Glossary
This page defines the key terms used throughout the Mesa upgrade documentation. If you encounter an unfamiliar term in any of the upgrade guides, you can look it up here.
Bookmark this page for quick reference while reading the upgrade docs.
Network and Fork Terms
Hard Fork
A major, non-backward-compatible network upgrade. All node operators must upgrade their software before the fork activates. After the fork, nodes running the old software can no longer participate in the network. The Mesa upgrade is a hard fork.
Stop-Slot Release
The Mina release (version 3.x.x) that node operators install before the fork. This release contains the stop-slot logic that gracefully halts the network at the designated time. In automode, this release also bundles both the pre-fork and post-fork binary.
Stop-Transaction-Slot
A predefined global slot number baked into the stop-slot release. When the network reaches this slot, nodes stop accepting new user transactions. Block production continues with empty blocks (no user commands, no coinbase, no fee transfers) for exactly 100 more slots (5 hours) until the stop-network-slot. This is the point where exchanges must disable deposits and withdrawals.

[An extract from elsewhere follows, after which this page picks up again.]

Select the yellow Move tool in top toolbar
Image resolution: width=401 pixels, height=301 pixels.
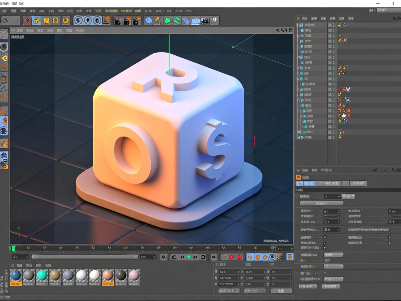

Referred to as slot_tx_end in the Mina codebase and daemon configuration.
Stop-Network-Slot
A predefined global slot number that comes after the stop-transaction-slot. When the network reaches this slot, block production halts entirely. The network is now frozen, and the final state is used to build the Mesa release. In automode, this is when the daemon automatically transitions to the post-fork binary.
Referred to as slot_chain_end in the Mina codebase and daemon configuration.
State Finalization
The stabilization period between the stop-transaction-slot and the stop-network-slot — 100 slots, which is exactly 5 hours. During this window, empty blocks are produced so that all nodes converge on the same final state. No operator action is required; nodes should remain running. See State Finalization.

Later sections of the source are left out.